## VOTRE OBJECTIF
Indiquez, s'il vous plaît, si chaque affirmation ci-dessous concorde avec le texte sur Jean Hoppenot, en répondant par oui ou non et en citant les mots décisifs du texte.
1. En 1914, Jean Hoppenot s'engage volontairement dans un régiment d'artillerie.
2. Il est fait Chevalier de la Légion d'honneur en 1933.
3. Il meurt au camp d'Auschwitz.

+++ TEXTE ÉTUDIÉ

Naissance
Jean Hoppenot est né le 4 février 1895 à Troyes dans une famille de 10 enfants.
Une grande figure,
l’une des plus pures
de la résistance auboise
Chef d’entreprise
Chef militaire départemental de l’armée secrète
Arrêté par la Gestapo le 4 février 1944
Déporté au camp d’Auschwitz le 27 avril 1944
Mort au camp d’extermination de Flossenbürg le 15 novembre 1944
Jean Hoppenot est né le 4 février 1895 à Troyes dans une famille de 10 enfants.
Engagé volontaire le 9 octobre 1914 au 29ème Dragon à Montpellier comme 2e classe, a été blessé cette même année. Il conquit tous ses galons : nommé successivement Brigadier, Maréchal des Logis, il entre le 15 août 1917 à l’École Militaire de Fontainebleau comme élève aspirant. À sa sortie fut nommé Aspirant et affecté au 208ème d’Artillerie comme Chef de Section, puis le 15 novembre 1917 Sous Lieutenant de Batterie.
Le 10 août 1918 est nommé Lieutenant et devint Commandant de Batterie. Le 20 mars 1919 occupe les mêmes fonctions au 7ème Régiment d’Artillerie jusqu’au 9 septembre 1919, date où il est mis en congé et démobilisé.
Le 11 septembre 1918 est cité à l’ordre du Jour du Régiment pour ses brillants états de service, puis décoré de la Croix de Guerre Française et de la Croix de Guerre Belge. Pour sa bravoure, le Roi Albert 1er le gratifia d’une lettre autographe.
Se marie en 1920, père de 4 enfants, il sera pendant 24 ans un époux et un père de famille heureux. Chef d’entreprise, il habitait avec sa famille une maison sise à Troyes au n° 43 de la rue Jules Lebocey.
En janvier puis février 1920 est nommé Sous-Lieutenant puis Lieutenant à titre définitif.
Le 13 mars 1933 est fait Chevalier de la Légion d’Honneur. Le 8 décembre 1933 devient Capitaine de réserve, et le 10 mars 1937 il lui est décerné la Médaille Inter Alliée dite Médaille de la Victoire et le 25 septembre 1937, il lui est accordé la Croix des Services Volontaires.
Pendant toute cette période, il suivit assidûment les cours d’officier de Réserve.
Fut rappelé en août 1939 ; affecté comme Capitaine au 37ème Régiment d’Artillerie Divisionnaire, est nommé adjoint au Chef d’Escadron du 1er Groupe.
Après l’hiver passé dans la région de Wissembourg, prit part activement à la très éprouvante bataille de la Somme, où le 5 et 6 juin 1940 le Régiment subit l’assaut des panzers allemands.
Suite à la rupture du front d’Amiens, la retraite fut très pénible et délicate, particulièrement au passage de l’Oise et de la Loire.
Très apprécié par ses supérieurs, il a été considéré comme un excellent officier. Aimé de ses camarades officiers, il entretenait avec eux d’excellents rapports malgré sa fonction délicate.

++++++
+++ EXTRAITS DE DONNÉES

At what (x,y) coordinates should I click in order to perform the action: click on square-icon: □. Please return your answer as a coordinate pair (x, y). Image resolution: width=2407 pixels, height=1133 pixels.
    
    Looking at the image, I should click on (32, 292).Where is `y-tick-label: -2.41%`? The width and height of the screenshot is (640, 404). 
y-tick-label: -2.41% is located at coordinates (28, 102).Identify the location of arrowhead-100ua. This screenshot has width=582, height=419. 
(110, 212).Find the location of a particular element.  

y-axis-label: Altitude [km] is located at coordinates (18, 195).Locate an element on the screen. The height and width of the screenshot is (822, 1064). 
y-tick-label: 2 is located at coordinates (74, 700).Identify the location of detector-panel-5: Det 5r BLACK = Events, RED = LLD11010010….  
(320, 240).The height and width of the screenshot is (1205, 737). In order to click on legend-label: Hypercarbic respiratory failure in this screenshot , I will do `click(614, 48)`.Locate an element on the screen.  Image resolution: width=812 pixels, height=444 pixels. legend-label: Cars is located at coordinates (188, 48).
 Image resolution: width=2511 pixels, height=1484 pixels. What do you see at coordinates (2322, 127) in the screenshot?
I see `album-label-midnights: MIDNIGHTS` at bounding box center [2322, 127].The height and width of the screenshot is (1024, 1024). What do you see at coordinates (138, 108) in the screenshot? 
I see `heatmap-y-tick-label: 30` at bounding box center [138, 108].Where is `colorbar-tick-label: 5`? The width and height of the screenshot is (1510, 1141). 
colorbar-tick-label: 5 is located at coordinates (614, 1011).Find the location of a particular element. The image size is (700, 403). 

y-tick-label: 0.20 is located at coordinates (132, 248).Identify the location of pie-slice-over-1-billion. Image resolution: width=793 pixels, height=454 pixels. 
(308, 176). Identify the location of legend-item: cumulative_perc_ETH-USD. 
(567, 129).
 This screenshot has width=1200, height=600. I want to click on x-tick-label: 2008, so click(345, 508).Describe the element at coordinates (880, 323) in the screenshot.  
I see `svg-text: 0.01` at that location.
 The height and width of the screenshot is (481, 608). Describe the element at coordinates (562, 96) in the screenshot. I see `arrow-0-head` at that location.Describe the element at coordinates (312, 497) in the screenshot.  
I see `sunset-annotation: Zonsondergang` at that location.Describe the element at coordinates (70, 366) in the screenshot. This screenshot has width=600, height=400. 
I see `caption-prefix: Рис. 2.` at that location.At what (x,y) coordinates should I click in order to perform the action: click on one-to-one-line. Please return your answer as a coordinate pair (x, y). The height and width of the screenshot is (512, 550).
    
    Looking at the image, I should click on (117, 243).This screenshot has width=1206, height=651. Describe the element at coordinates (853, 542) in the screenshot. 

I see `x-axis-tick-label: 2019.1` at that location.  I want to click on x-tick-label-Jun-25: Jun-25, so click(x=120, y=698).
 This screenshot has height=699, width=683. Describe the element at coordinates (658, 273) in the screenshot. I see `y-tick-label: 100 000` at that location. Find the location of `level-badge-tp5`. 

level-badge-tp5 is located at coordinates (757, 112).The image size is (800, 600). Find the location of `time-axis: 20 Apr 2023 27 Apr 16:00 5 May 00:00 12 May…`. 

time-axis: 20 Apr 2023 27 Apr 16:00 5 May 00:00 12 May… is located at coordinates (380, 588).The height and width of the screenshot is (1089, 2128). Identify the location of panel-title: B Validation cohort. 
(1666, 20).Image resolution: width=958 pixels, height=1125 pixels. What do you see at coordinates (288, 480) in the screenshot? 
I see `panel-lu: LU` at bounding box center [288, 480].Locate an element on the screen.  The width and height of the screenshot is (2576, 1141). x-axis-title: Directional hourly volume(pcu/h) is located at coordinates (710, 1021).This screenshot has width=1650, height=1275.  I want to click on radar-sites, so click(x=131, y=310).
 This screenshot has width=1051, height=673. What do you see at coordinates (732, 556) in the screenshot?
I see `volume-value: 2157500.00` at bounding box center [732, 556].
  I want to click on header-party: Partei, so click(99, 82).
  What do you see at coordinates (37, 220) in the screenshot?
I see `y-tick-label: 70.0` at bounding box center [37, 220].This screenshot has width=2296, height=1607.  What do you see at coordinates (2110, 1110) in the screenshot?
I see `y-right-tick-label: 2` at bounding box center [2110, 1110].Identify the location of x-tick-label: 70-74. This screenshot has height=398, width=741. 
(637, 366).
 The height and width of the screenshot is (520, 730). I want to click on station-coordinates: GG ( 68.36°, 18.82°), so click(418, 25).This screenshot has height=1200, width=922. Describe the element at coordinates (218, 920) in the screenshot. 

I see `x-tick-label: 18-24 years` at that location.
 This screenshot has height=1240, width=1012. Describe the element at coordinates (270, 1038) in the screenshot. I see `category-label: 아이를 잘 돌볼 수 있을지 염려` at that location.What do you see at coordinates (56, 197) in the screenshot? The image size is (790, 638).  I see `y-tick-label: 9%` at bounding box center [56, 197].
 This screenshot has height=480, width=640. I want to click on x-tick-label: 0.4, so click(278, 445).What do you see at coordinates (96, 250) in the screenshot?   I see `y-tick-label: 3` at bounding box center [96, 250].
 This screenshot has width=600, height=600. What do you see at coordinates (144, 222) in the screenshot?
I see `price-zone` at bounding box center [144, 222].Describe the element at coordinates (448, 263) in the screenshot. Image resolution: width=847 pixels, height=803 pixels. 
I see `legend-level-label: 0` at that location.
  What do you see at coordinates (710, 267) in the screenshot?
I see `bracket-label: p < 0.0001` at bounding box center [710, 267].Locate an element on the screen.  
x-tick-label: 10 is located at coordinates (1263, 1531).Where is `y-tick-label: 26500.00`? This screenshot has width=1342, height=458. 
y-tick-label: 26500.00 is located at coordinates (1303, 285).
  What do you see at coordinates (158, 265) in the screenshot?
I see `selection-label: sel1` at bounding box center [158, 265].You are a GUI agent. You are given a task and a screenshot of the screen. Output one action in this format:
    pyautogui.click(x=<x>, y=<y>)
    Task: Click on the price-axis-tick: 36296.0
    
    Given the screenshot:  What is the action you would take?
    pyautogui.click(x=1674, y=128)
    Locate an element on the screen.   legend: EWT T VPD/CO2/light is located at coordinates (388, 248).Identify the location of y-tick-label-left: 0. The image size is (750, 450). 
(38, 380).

++++++

## RÉPONSE À FOURNIR
1. Non : « Engagé volontaire le 9 octobre 1914 au 29ème Dragon à Montpellier comme 2e classe ».
2. Oui : « Le 13 mars 1933 est fait Chevalier de la Légion d’Honneur. »
3. Non : « Mort au camp d’extermination de Flossenbürg le 15 novembre 1944 ».